In this study, we categorized the virulence proteins from AO transcriptome into Adhesin, Invasion, Heat shock protein, Establishment, and Proteases. In addition to data mining for already described virulence factors in related protozoa, a BLAST search using a custom-made virulence database, consisting of the MvirDB [15] and ProtVirDB [16] databases, was performed. Although we identified other virulence genes from the transcriptome of AO tomonts, in this study we described two genes: heat shock proteins 70 and casein kinase. Hsp70 seems to be the most represented group of heat-shock proteins in AO, with transcripts homologous to mitochondrial and cytosolic types identified. It is evident that Hsp70 proteins are highly conserved in all living organisms and they are crucial for the correct folding of stress-accumulated, misfolded proteins preventing protein aggregation [27,28]. In Trichomonas vaginalis, their upregulation in response to heat-shock and oxidative stress was reported [29], although RNA sequencing data show their downregulation shortly after the exposure to high oxygen levels [30]. In Grouper (Epinephelus coioides), the C-terminal domain of heat shock protein 70 cloned from C. irritans (Hsp70C) was tested for its immunostimulatory effects as an adjuvant in combination with Immobilization antigen [31]. Since the protein sequence of Hsp 70 is available, future studies using recombinant proteins should be conducted to determine the biological activity at the protein level in ESB. Moreover, it would be desirable to identify more sequences of virulent proteins from the available AO transcriptome data and to conduct combined research on transcriptional analysis and biological activities of each virulent protein.

5. Conclusions

This is the first description of assembled de novo transcriptome of Amyloodinium ocellatum tomonts and we established a reference database for subsequent studies. The majority of the contigs had a similarity with Symbiodinium microadriaticum. We observed that cellular components (membrane and cell process) and the molecular function (binding) were the major enriched AO transcripts. Potential virulent proteins from AO contigs (HSP70, AP120, Rab11B, Casein kinase II alpha) were identified, and also two virulent proteins (HSP70 and Casein kinase II alpha) from the AO transcriptome database were characterized.
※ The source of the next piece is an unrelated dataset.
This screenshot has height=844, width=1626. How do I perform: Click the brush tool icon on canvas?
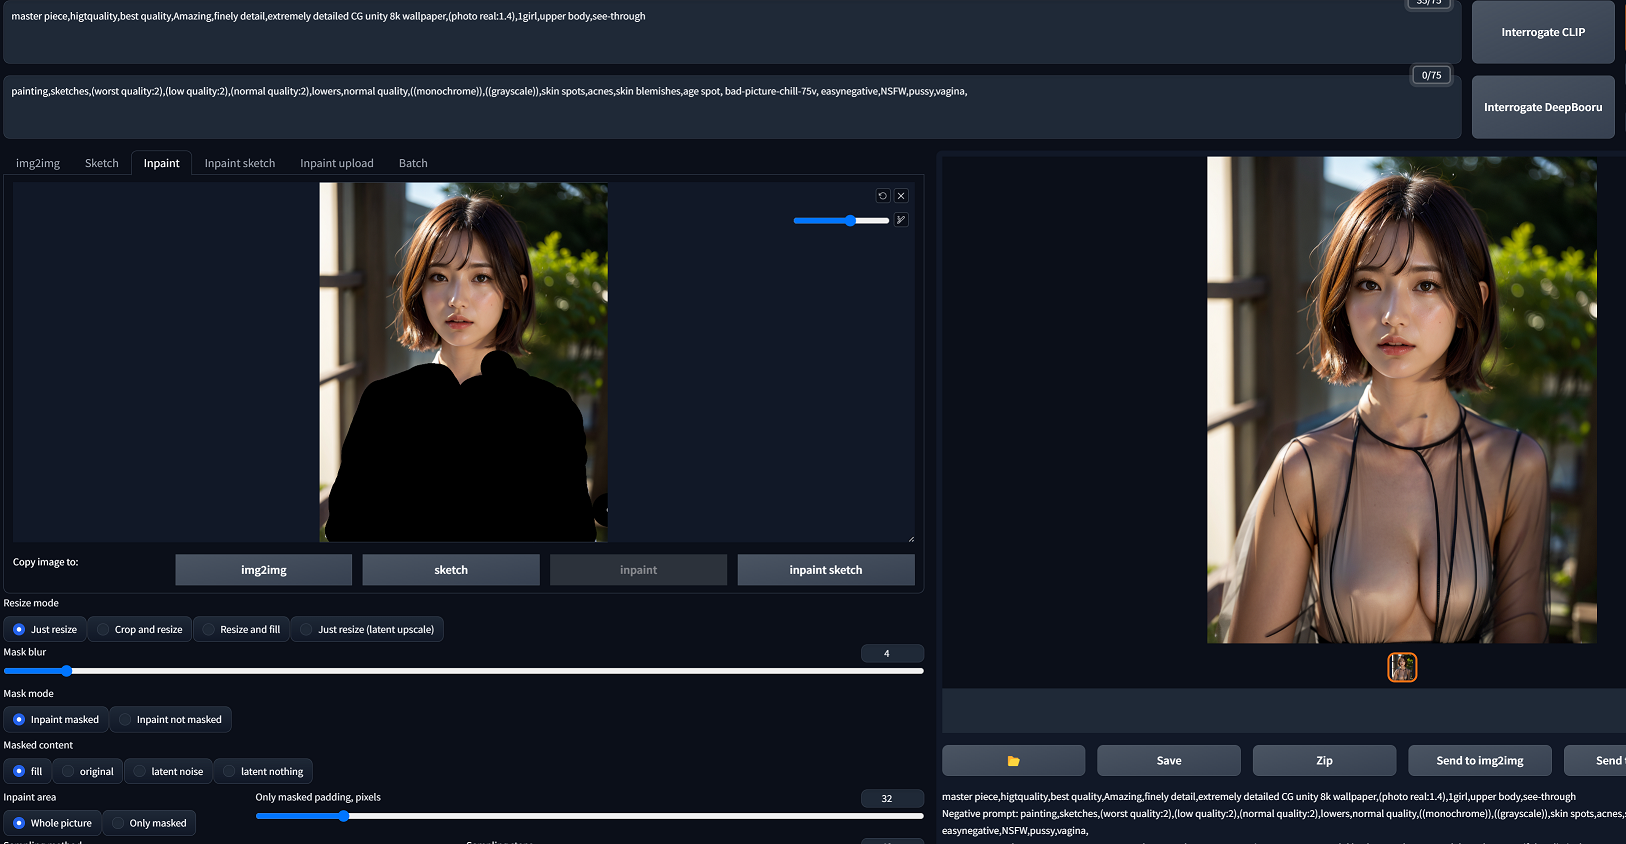point(901,220)
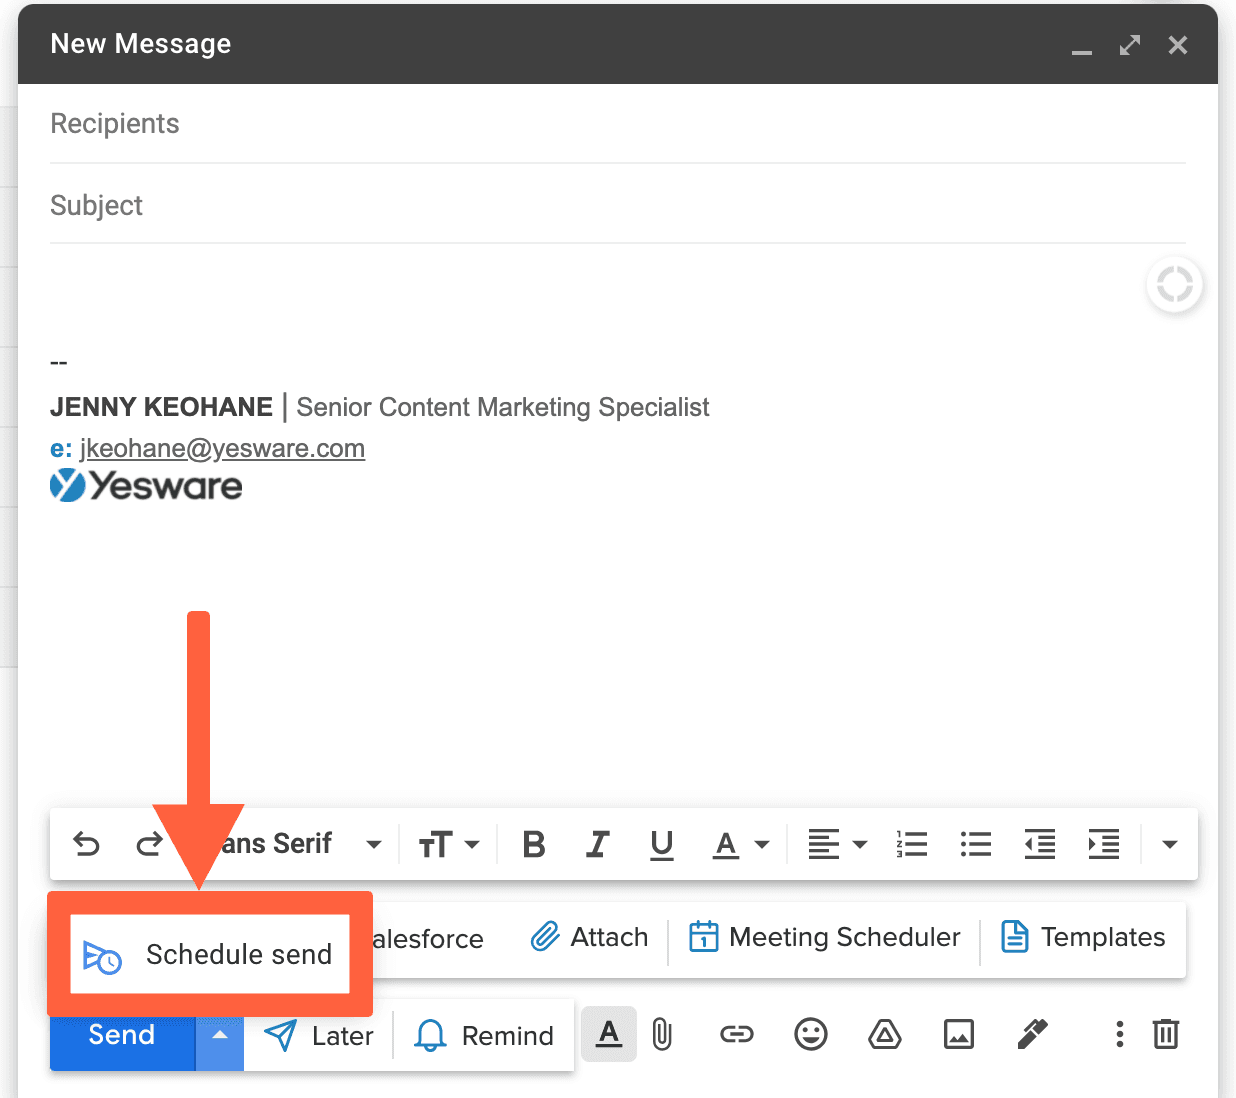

Future studies on the gene expression profile of AO dinospores and trophonts stages will facilitate the identification and differentiation of genes involved in all phases of the parasite life cycle and considered as virulence proteins in AO. Moreover, this could provide an insight into the stage-specific functions of AO and regarding the genes involved in the pathogenesis of this disease. Therefore, these data could contribute to the development of AO vaccines and drug targeted treatments.